What you need to do -
Please write out every line of the material exactly.

Provided data -
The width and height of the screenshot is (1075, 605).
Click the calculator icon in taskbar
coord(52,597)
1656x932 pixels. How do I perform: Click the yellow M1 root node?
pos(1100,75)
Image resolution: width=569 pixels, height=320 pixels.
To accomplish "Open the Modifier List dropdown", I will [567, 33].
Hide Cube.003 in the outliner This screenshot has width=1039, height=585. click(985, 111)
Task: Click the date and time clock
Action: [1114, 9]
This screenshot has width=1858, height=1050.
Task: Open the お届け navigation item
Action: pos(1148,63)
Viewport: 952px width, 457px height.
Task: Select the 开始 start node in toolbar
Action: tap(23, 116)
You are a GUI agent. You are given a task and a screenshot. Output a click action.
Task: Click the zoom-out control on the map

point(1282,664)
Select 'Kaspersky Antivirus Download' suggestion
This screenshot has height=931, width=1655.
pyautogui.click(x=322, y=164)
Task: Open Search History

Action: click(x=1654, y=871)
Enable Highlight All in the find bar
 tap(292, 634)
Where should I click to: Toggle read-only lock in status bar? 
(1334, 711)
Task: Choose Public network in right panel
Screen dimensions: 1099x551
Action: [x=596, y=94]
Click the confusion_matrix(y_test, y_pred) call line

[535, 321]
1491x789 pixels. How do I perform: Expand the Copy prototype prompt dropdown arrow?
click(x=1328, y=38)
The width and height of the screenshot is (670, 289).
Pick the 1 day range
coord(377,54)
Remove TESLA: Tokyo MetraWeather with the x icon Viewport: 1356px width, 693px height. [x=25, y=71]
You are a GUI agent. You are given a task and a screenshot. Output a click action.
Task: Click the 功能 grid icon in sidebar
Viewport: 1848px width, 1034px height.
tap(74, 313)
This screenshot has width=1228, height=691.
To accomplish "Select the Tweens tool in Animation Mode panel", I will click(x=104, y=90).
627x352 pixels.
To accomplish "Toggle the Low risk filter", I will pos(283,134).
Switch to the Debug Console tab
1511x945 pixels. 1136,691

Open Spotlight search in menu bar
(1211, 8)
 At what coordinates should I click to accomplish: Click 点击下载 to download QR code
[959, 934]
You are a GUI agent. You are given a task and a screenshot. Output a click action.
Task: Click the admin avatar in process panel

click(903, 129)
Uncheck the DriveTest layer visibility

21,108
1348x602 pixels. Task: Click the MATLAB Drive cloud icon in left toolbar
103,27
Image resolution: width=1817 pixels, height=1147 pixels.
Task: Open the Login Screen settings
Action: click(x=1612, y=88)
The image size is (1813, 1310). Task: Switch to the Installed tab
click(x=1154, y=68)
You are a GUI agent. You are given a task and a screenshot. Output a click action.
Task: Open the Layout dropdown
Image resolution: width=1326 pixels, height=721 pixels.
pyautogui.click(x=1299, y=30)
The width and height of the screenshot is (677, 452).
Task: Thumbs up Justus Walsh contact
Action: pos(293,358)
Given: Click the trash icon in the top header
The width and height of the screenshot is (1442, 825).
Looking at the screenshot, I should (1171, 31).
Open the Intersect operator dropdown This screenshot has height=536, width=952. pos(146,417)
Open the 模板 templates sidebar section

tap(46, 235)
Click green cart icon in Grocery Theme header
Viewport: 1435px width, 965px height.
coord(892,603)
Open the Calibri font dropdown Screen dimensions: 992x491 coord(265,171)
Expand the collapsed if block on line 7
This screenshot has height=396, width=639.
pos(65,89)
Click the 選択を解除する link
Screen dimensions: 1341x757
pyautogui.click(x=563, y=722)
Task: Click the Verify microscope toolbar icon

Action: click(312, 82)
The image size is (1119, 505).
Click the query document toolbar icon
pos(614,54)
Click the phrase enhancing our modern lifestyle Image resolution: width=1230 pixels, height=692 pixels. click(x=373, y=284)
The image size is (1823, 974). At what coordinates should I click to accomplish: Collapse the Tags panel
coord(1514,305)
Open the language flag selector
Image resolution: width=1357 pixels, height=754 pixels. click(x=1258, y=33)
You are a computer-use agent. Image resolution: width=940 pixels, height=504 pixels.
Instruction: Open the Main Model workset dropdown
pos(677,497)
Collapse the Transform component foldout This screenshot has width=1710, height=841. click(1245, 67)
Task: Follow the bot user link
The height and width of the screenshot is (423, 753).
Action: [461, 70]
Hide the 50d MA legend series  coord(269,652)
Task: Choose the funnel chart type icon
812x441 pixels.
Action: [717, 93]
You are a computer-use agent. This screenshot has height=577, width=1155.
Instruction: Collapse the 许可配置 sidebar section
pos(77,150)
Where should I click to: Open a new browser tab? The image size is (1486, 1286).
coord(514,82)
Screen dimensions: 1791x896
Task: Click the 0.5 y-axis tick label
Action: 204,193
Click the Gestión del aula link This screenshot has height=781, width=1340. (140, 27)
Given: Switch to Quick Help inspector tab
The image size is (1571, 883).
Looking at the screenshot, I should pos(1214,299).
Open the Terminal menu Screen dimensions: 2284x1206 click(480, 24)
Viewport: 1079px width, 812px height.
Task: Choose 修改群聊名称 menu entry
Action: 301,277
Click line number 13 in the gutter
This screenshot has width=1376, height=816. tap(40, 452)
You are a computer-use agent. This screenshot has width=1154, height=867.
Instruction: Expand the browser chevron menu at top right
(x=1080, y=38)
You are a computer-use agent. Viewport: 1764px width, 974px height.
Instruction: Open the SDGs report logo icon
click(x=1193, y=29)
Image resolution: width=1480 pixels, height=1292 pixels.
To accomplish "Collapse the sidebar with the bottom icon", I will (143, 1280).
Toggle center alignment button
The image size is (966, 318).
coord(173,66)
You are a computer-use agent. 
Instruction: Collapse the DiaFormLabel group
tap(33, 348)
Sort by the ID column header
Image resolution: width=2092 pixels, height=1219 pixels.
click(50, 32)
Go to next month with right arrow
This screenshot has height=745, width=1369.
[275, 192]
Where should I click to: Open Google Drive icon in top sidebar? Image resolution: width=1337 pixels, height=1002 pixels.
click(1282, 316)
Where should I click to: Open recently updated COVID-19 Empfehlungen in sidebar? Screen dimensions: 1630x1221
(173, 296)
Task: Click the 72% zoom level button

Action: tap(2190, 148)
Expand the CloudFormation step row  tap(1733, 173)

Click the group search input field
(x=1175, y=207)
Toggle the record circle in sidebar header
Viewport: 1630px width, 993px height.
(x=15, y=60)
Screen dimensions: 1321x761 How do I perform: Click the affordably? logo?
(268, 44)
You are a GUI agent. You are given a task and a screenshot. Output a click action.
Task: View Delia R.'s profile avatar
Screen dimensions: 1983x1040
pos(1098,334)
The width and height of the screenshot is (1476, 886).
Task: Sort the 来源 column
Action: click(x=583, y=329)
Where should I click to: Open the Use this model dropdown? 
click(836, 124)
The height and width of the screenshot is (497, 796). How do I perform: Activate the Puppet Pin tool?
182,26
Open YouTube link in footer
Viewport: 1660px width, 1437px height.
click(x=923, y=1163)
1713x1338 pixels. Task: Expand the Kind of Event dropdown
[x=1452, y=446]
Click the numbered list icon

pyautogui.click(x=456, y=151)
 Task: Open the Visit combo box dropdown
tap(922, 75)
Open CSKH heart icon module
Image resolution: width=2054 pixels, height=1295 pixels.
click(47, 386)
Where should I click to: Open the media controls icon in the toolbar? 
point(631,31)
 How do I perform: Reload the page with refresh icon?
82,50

Answer for the task -
The width and height of the screenshot is (1075, 605).
Click the calculator icon in taskbar
coord(52,597)
1656x932 pixels. How do I perform: Click the yellow M1 root node?
pos(1100,75)
Image resolution: width=569 pixels, height=320 pixels.
To accomplish "Open the Modifier List dropdown", I will [567, 33].
Hide Cube.003 in the outliner This screenshot has width=1039, height=585. click(985, 111)
Task: Click the date and time clock
Action: [1114, 9]
This screenshot has width=1858, height=1050.
Task: Open the お届け navigation item
Action: pos(1148,63)
Viewport: 952px width, 457px height.
Task: Select the 开始 start node in toolbar
Action: tap(23, 116)
You are a GUI agent. You are given a task and a screenshot. Output a click action.
Task: Click the zoom-out control on the map

point(1282,664)
Select 'Kaspersky Antivirus Download' suggestion
This screenshot has height=931, width=1655.
pyautogui.click(x=322, y=164)
Task: Open Search History

Action: click(x=1654, y=871)
Enable Highlight All in the find bar
 tap(292, 634)
Where should I click to: Toggle read-only lock in status bar? 
(1334, 711)
Task: Choose Public network in right panel
Screen dimensions: 1099x551
Action: [x=596, y=94]
Click the confusion_matrix(y_test, y_pred) call line

[535, 321]
1491x789 pixels. How do I perform: Expand the Copy prototype prompt dropdown arrow?
click(x=1328, y=38)
The width and height of the screenshot is (670, 289).
Pick the 1 day range
coord(377,54)
Remove TESLA: Tokyo MetraWeather with the x icon Viewport: 1356px width, 693px height. [x=25, y=71]
You are a GUI agent. You are given a task and a screenshot. Output a click action.
Task: Click the 功能 grid icon in sidebar
Viewport: 1848px width, 1034px height.
tap(74, 313)
This screenshot has width=1228, height=691.
To accomplish "Select the Tweens tool in Animation Mode panel", I will click(x=104, y=90).
627x352 pixels.
To accomplish "Toggle the Low risk filter", I will pos(283,134).
Switch to the Debug Console tab
1511x945 pixels. 1136,691

Open Spotlight search in menu bar
(1211, 8)
 At what coordinates should I click to accomplish: Click 点击下载 to download QR code
[959, 934]
You are a GUI agent. You are given a task and a screenshot. Output a click action.
Task: Click the admin avatar in process panel

click(903, 129)
Uncheck the DriveTest layer visibility

21,108
1348x602 pixels. Task: Click the MATLAB Drive cloud icon in left toolbar
103,27
Image resolution: width=1817 pixels, height=1147 pixels.
Task: Open the Login Screen settings
Action: click(x=1612, y=88)
The image size is (1813, 1310). Task: Switch to the Installed tab
click(x=1154, y=68)
You are a GUI agent. You are given a task and a screenshot. Output a click action.
Task: Open the Layout dropdown
Image resolution: width=1326 pixels, height=721 pixels.
pyautogui.click(x=1299, y=30)
The width and height of the screenshot is (677, 452).
Task: Thumbs up Justus Walsh contact
Action: pos(293,358)
Given: Click the trash icon in the top header
The width and height of the screenshot is (1442, 825).
Looking at the screenshot, I should (1171, 31).
Open the Intersect operator dropdown This screenshot has height=536, width=952. pos(146,417)
Open the 模板 templates sidebar section

tap(46, 235)
Click green cart icon in Grocery Theme header
Viewport: 1435px width, 965px height.
coord(892,603)
Open the Calibri font dropdown Screen dimensions: 992x491 coord(265,171)
Expand the collapsed if block on line 7
This screenshot has height=396, width=639.
pos(65,89)
Click the 選択を解除する link
Screen dimensions: 1341x757
pyautogui.click(x=563, y=722)
Task: Click the Verify microscope toolbar icon

Action: click(312, 82)
The image size is (1119, 505).
Click the query document toolbar icon
pos(614,54)
Click the phrase enhancing our modern lifestyle Image resolution: width=1230 pixels, height=692 pixels. click(x=373, y=284)
The image size is (1823, 974). At what coordinates should I click to accomplish: Collapse the Tags panel
coord(1514,305)
Open the language flag selector
Image resolution: width=1357 pixels, height=754 pixels. click(x=1258, y=33)
You are a computer-use agent. Image resolution: width=940 pixels, height=504 pixels.
Instruction: Open the Main Model workset dropdown
pos(677,497)
Collapse the Transform component foldout This screenshot has width=1710, height=841. click(1245, 67)
Task: Follow the bot user link
The height and width of the screenshot is (423, 753).
Action: [461, 70]
Hide the 50d MA legend series  coord(269,652)
Task: Choose the funnel chart type icon
812x441 pixels.
Action: [717, 93]
You are a computer-use agent. This screenshot has height=577, width=1155.
Instruction: Collapse the 许可配置 sidebar section
pos(77,150)
Where should I click to: Open a new browser tab? The image size is (1486, 1286).
coord(514,82)
Screen dimensions: 1791x896
Task: Click the 0.5 y-axis tick label
Action: 204,193
Click the Gestión del aula link This screenshot has height=781, width=1340. (140, 27)
Given: Switch to Quick Help inspector tab
The image size is (1571, 883).
Looking at the screenshot, I should pos(1214,299).
Open the Terminal menu Screen dimensions: 2284x1206 click(480, 24)
Viewport: 1079px width, 812px height.
Task: Choose 修改群聊名称 menu entry
Action: 301,277
Click line number 13 in the gutter
This screenshot has width=1376, height=816. tap(40, 452)
You are a computer-use agent. This screenshot has width=1154, height=867.
Instruction: Expand the browser chevron menu at top right
(x=1080, y=38)
You are a computer-use agent. Viewport: 1764px width, 974px height.
Instruction: Open the SDGs report logo icon
click(x=1193, y=29)
Image resolution: width=1480 pixels, height=1292 pixels.
To accomplish "Collapse the sidebar with the bottom icon", I will (143, 1280).
Toggle center alignment button
The image size is (966, 318).
coord(173,66)
You are a computer-use agent. 
Instruction: Collapse the DiaFormLabel group
tap(33, 348)
Sort by the ID column header
Image resolution: width=2092 pixels, height=1219 pixels.
click(50, 32)
Go to next month with right arrow
This screenshot has height=745, width=1369.
[275, 192]
Where should I click to: Open Google Drive icon in top sidebar? Image resolution: width=1337 pixels, height=1002 pixels.
click(1282, 316)
Where should I click to: Open recently updated COVID-19 Empfehlungen in sidebar? Screen dimensions: 1630x1221
(173, 296)
Task: Click the 72% zoom level button

Action: tap(2190, 148)
Expand the CloudFormation step row  tap(1733, 173)

Click the group search input field
(x=1175, y=207)
Toggle the record circle in sidebar header
Viewport: 1630px width, 993px height.
(x=15, y=60)
Screen dimensions: 1321x761 How do I perform: Click the affordably? logo?
(268, 44)
You are a GUI agent. You are given a task and a screenshot. Output a click action.
Task: View Delia R.'s profile avatar
Screen dimensions: 1983x1040
pos(1098,334)
The width and height of the screenshot is (1476, 886).
Task: Sort the 来源 column
Action: click(x=583, y=329)
Where should I click to: Open the Use this model dropdown? 
click(836, 124)
The height and width of the screenshot is (497, 796). How do I perform: Activate the Puppet Pin tool?
182,26
Open YouTube link in footer
Viewport: 1660px width, 1437px height.
click(x=923, y=1163)
1713x1338 pixels. Task: Expand the Kind of Event dropdown
[x=1452, y=446]
Click the numbered list icon

pyautogui.click(x=456, y=151)
 Task: Open the Visit combo box dropdown
tap(922, 75)
Open CSKH heart icon module
Image resolution: width=2054 pixels, height=1295 pixels.
click(47, 386)
Where should I click to: Open the media controls icon in the toolbar? 
point(631,31)
 How do I perform: Reload the page with refresh icon?
82,50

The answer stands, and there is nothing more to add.